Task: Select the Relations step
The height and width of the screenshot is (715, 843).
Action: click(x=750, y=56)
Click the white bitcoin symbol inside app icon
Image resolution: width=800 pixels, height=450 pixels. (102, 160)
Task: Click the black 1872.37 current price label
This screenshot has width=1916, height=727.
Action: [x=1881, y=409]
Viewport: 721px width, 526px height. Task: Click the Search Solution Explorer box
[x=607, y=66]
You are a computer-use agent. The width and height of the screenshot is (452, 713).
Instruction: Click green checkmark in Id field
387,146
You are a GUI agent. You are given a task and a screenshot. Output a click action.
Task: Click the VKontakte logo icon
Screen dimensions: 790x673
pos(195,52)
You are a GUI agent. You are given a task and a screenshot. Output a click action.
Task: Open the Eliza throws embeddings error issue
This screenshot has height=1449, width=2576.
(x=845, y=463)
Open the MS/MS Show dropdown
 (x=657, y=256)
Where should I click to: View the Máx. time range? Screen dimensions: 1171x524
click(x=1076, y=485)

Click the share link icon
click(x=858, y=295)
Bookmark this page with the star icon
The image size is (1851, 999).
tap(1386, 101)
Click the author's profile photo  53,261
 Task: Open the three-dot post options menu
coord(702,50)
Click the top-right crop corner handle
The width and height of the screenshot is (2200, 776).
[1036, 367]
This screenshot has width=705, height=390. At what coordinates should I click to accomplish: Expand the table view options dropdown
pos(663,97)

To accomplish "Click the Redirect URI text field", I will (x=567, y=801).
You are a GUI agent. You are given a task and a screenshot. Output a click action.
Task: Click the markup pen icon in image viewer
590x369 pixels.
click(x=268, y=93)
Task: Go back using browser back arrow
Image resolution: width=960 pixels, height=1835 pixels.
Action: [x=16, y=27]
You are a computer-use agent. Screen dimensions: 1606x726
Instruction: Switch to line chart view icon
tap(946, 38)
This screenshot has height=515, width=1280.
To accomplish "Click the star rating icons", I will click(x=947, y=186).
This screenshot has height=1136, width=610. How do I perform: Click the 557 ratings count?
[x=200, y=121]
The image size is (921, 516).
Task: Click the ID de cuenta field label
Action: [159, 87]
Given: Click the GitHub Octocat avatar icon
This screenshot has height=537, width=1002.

### Exercise brief
Copy the records above, keeping each line identical.

### Solution below
Task: Select the Relations step
The height and width of the screenshot is (715, 843).
Action: click(x=750, y=56)
Click the white bitcoin symbol inside app icon
Image resolution: width=800 pixels, height=450 pixels. (102, 160)
Task: Click the black 1872.37 current price label
This screenshot has width=1916, height=727.
Action: [x=1881, y=409]
Viewport: 721px width, 526px height. Task: Click the Search Solution Explorer box
[x=607, y=66]
You are a computer-use agent. The width and height of the screenshot is (452, 713).
Instruction: Click green checkmark in Id field
387,146
You are a GUI agent. You are given a task and a screenshot. Output a click action.
Task: Click the VKontakte logo icon
Screen dimensions: 790x673
pos(195,52)
You are a GUI agent. You are given a task and a screenshot. Output a click action.
Task: Open the Eliza throws embeddings error issue
This screenshot has height=1449, width=2576.
(x=845, y=463)
Open the MS/MS Show dropdown
 (x=657, y=256)
Where should I click to: View the Máx. time range? Screen dimensions: 1171x524
click(x=1076, y=485)

Click the share link icon
click(x=858, y=295)
Bookmark this page with the star icon
The image size is (1851, 999).
tap(1386, 101)
Click the author's profile photo  53,261
 Task: Open the three-dot post options menu
coord(702,50)
Click the top-right crop corner handle
The width and height of the screenshot is (2200, 776).
[1036, 367]
This screenshot has width=705, height=390. At what coordinates should I click to accomplish: Expand the table view options dropdown
pos(663,97)

To accomplish "Click the Redirect URI text field", I will (x=567, y=801).
You are a GUI agent. You are given a task and a screenshot. Output a click action.
Task: Click the markup pen icon in image viewer
590x369 pixels.
click(x=268, y=93)
Task: Go back using browser back arrow
Image resolution: width=960 pixels, height=1835 pixels.
Action: [x=16, y=27]
You are a computer-use agent. Screen dimensions: 1606x726
Instruction: Switch to line chart view icon
tap(946, 38)
This screenshot has height=515, width=1280.
To accomplish "Click the star rating icons", I will click(x=947, y=186).
This screenshot has height=1136, width=610. How do I perform: Click the 557 ratings count?
[x=200, y=121]
The image size is (921, 516).
Task: Click the ID de cuenta field label
Action: [159, 87]
Given: Click the GitHub Octocat avatar icon
This screenshot has height=537, width=1002.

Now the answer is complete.